In my earlier designs I used a transistor to amplify the signal from the phototransistors but this caused some problems with calibration and did not increase the range as much as I had hoped. When I did increase sensitivity to about 500mm I ran into other problems such as a white wall in the background reflecting light better than an object such as my hand causing my robot to look away from my hand instead of towards it.
The eye consist of 4 IR LEDs and 4 pairs of photo transistors. The phototransistor pairs are connected in parallel to increase their sensitivity. The phototransistor pairs are then connected to your analog inputs the same way you would connect an LDR. This circuit is really 4 FritsLDRs but using phototransistors instead of LDRs. The main reason for this is that the lens on the phototransistors makes them more sensitive to light directly in front of them and because LDRs are very slow to respond to changes in light.
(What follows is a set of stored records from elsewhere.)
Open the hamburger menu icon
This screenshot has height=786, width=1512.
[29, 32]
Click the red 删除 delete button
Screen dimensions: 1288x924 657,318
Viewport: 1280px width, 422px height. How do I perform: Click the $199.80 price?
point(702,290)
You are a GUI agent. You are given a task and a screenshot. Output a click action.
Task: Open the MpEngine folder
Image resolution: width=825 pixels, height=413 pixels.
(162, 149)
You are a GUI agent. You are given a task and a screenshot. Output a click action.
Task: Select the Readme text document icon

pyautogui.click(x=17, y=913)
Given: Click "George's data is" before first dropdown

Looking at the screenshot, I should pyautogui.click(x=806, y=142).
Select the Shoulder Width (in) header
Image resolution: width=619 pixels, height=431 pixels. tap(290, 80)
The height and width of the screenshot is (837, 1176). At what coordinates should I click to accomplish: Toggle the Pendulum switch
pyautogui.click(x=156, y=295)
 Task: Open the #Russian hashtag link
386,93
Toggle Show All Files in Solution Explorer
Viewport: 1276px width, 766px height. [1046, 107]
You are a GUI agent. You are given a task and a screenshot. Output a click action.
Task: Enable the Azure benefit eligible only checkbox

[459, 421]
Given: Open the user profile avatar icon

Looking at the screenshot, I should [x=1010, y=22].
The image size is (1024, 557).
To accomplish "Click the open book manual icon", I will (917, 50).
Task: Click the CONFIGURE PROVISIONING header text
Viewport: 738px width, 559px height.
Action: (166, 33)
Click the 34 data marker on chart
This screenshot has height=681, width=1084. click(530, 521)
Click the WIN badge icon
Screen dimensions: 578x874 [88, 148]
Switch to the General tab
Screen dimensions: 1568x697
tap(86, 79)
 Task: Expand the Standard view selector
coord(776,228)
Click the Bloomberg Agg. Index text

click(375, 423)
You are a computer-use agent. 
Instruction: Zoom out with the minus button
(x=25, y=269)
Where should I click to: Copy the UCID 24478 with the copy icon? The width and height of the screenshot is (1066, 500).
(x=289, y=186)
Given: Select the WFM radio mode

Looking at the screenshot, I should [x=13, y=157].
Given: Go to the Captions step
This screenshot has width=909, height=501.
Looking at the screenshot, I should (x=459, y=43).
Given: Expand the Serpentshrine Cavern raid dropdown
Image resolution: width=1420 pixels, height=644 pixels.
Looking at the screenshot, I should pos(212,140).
As you can see, the eye is very simple to make. Using it to guide two servos in a pan/tilt mechanism is a little more complicated. I have included the sample program used in the demonstration video to try and help. Mr. General is designed to work with any processor but unfortunately I can only provide a sample in picaxe basic at this time.
The program basically compares left and right inputs for pan, up and down inputs for tilt. The bigger the difference, the faster the servo needs to move to follow the object. Another thing the program does is look at the average value of the inputs to gauge distance. The closer the object, the higher the readings. This is used to scale the results and prevent the servo from over correcting.
Having said that, I haven't perfected the scaling yet. at the moment, the program divides the readings to get a scale factor but since the light returning to the sensors is inversly proportional to the distance² I should really use a square root funtion in calculations. As a result of my crude scaling technique the robot seems to have developed a bit of personality. It likes one of our technicians and behaves well for him in the first video but does not like Claudia and shakes it's head at her (due to servo overcorrection) in the second video.
For those who would rather buy than make one, DAGU will soon have these available as a robot accessory.